- Music: Benj Pasek; Justin Paul;
- Lyrics: Benj Pasek; Justin Paul;
- Book: Joseph Robinette
- Basis: A Christmas Story by Jean Shepherd; Leigh Brown; Bob Clark; ; In God We Trust: All Others Pay Cash by Jean Shepherd;
- Productions: 2009 Kansas City 2010 Seattle 2011 National tour 2012 Broadway 2013-2021 National tours 2017 Live television

= A Christmas Story: The Musical =

American stage musical by Benj Pasek and Justin Paul

A Christmas Story: The Musical is a stage musical with music and lyrics written by Benj Pasek and Justin Paul, and a book by Joseph Robinette. It is based on the 1983 film A Christmas Story, itself based on the 1966 book In God We Trust: All Others Pay Cash by Jean Shepherd. The musical takes place in the 1940s in Indiana and focuses on a child named Ralphie, who wants a Red Ryder BB Gun for Christmas.

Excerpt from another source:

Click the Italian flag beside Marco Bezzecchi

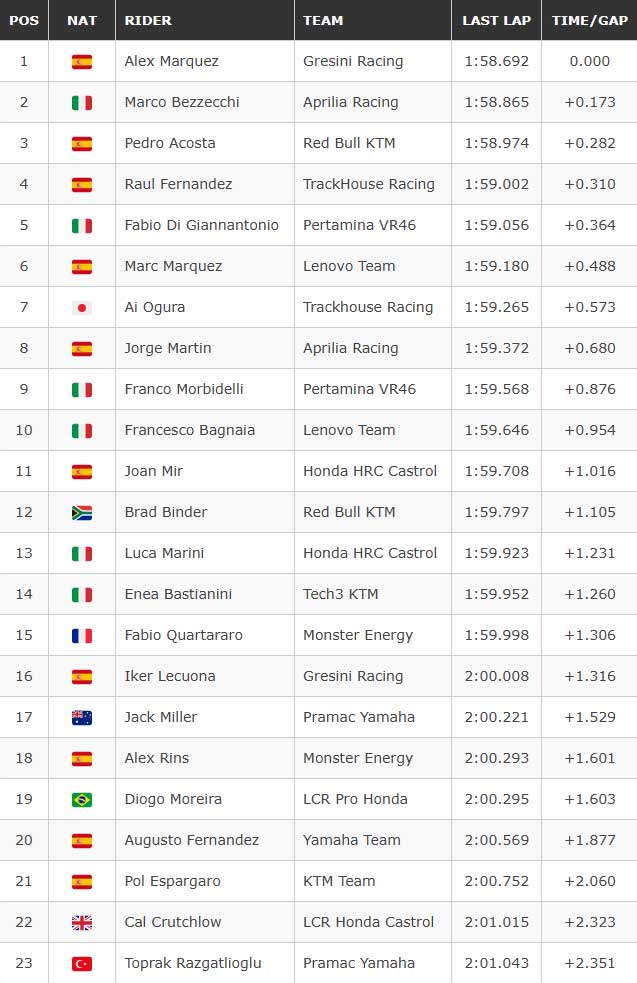pos(82,102)
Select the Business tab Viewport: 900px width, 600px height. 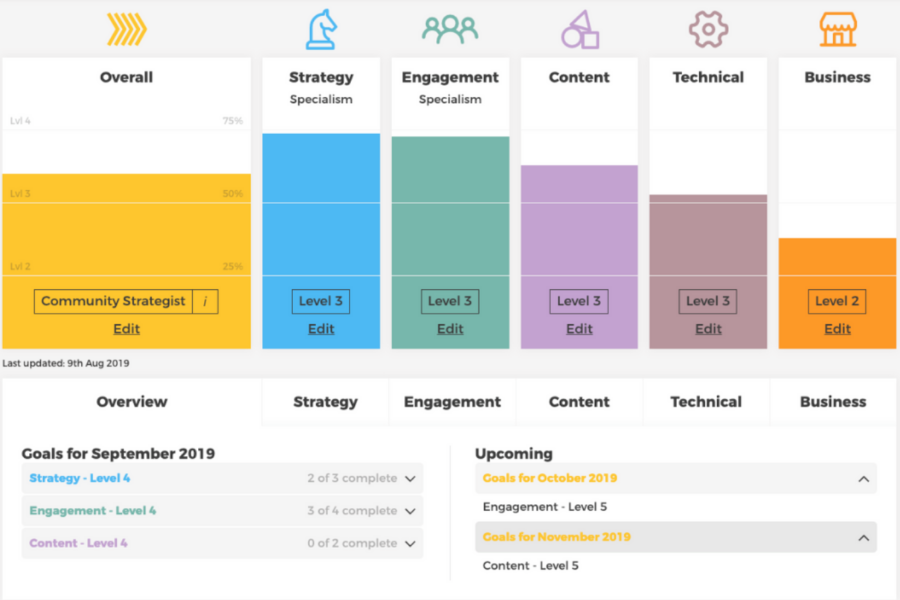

After numerous regional productions, out of town tryouts and national tours, this version of the musical originally officially opened on Broadway in November 2012 at the Lunt Fontanne Theatre for a limited engagement that ran through December.

==Production history==
The musical premiered at the Kansas City Repertory Theatre, Missouri, in December 2009. The music and lyrics for that version were written by Scott Davenport Richards; the musical was directed by Eric Rosen with the book by Joseph Robinette, and featured John Bolton as "The Old Man" and Anne L. Nathan as Mother. Zachary Sayle appeared as Ralphie Parker and Jake Siegfried as younger brother, Randy Parker. Benj Pasek and Justin Paul were hired to re-do the score after the Kansas City engagement.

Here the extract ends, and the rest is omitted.